● Data for review
☆ ☆ ☆
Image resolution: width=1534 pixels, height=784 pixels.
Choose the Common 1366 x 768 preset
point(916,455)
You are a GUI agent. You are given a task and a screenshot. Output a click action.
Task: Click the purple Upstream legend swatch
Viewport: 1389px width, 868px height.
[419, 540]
☆ ☆ ☆
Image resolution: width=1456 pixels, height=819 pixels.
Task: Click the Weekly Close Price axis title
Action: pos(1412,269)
☆ ☆ ☆
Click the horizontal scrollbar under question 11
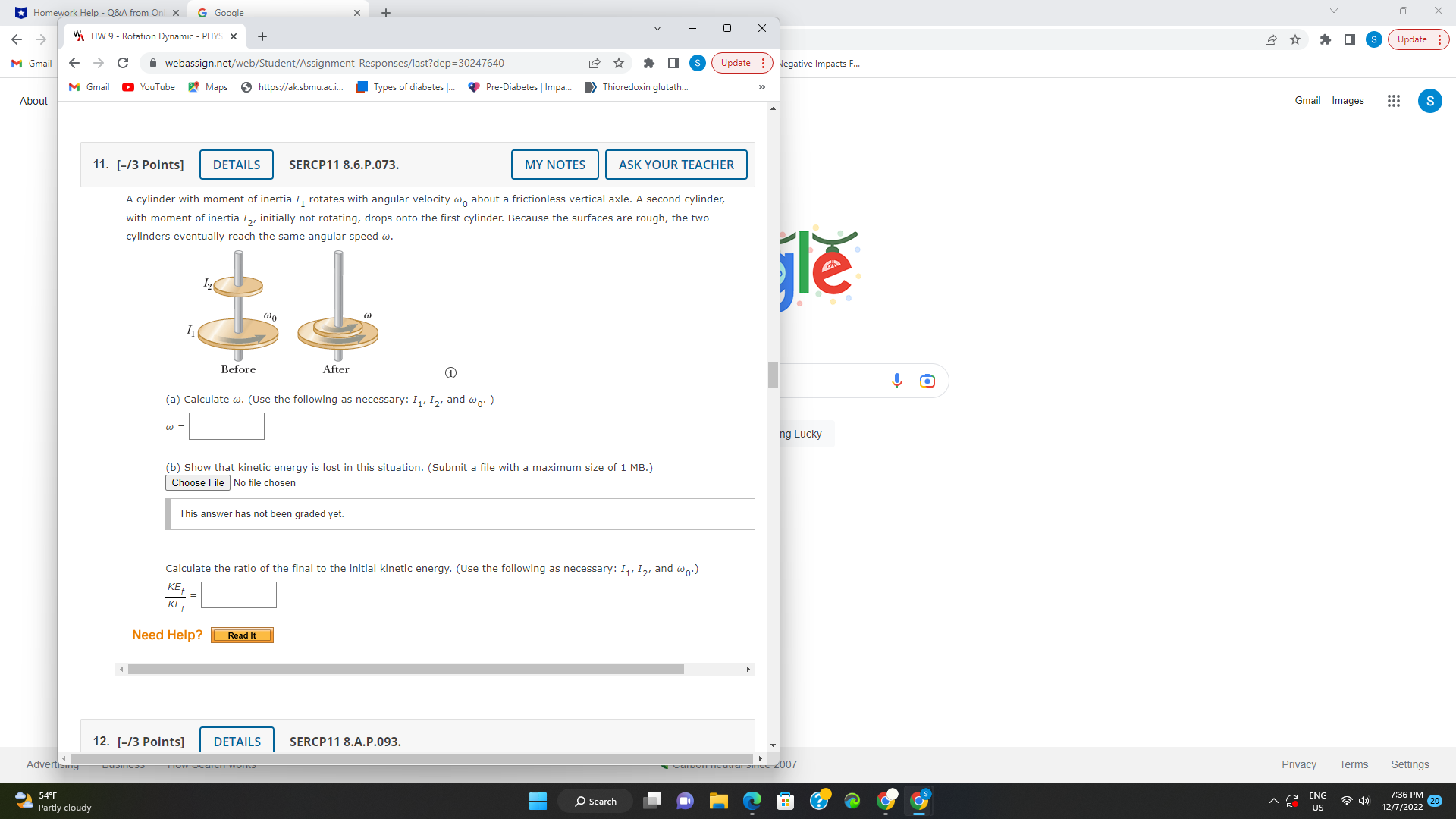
☆ ☆ ☆
● Problem
Please, from the entries above, set down exactly the lines from the one containing "Image resolution: width=1534" through the one containing "Task: Click the purple Upstream legend swatch", and only those.

● Solution below
Image resolution: width=1534 pixels, height=784 pixels.
Choose the Common 1366 x 768 preset
point(916,455)
You are a GUI agent. You are given a task and a screenshot. Output a click action.
Task: Click the purple Upstream legend swatch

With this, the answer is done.